Nachts lüftet es sich am effizientesten

29. Mai 2024
Das simple Lüften während der Nacht ist im Sommer eine kostensparende und energieeffiziente Methode zum Kühlen von Gebäuden. Für eine automatisch gesteuerte und kontrollierte Nachtauskühlung sprechen etliche Gründe.

In Büros, Schulen und öffentlichen Gebäuden wird es im Sommer oft unerträglich warm. Menschen, Geräte und die Beleuchtung geben ständig Wärme ab. Sonnenstrahlen heizen Fensterglasflächen und somit die Räume zusätzlich auf. Die Konzentrations- und Leistungsfähigkeit der Menschen in den Gebäuden lässt in Folge nach.
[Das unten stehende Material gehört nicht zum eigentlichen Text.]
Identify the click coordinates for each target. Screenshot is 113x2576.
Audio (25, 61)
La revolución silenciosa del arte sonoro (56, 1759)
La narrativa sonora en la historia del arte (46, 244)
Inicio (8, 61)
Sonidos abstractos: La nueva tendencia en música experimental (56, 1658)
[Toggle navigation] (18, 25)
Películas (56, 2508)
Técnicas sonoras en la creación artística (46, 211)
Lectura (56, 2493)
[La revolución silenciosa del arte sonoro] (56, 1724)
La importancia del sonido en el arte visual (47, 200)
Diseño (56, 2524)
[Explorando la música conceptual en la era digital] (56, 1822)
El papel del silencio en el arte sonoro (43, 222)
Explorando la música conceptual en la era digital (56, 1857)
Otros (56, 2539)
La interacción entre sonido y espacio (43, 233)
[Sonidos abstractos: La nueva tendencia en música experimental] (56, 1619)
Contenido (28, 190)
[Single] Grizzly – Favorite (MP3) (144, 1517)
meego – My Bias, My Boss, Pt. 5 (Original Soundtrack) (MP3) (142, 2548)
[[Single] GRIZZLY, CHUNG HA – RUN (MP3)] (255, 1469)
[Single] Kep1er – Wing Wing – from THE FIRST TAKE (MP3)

Damit sich die Personen trotz der hohen Außentemperaturen wohlfühlen und geistig fit bleiben, müssen die Gebäude gekühlt werden. Klimaanlagen erhöhen allerdings signifikant das Investitionsvolumen, die Wartungskosten und den Energieverbrauch eines Gebäudes. Büro- und Verwaltungsgebäude verbrauchen für das Kühlen der Räume im Frühjahr und Sommer  häufig sogar mehr Energie als für das Heizen im Herbst und Winter.
 
Im Vergleich zu einer Klimaanlage ist eine kontrollierte natürliche Lüftung weitaus energiesparender. Sie nutzt für den Luftaustausch die natürlichen Druckunterschiede, die zwischen mindestens zwei Öffnungen eines Gebäudes nach außen herrschen. Diese Unterschiede bestehen bereits bei schwachem Wind. Ventilatoren, die wiederum Energie benötigen würden, sind daher gar nicht notwendig.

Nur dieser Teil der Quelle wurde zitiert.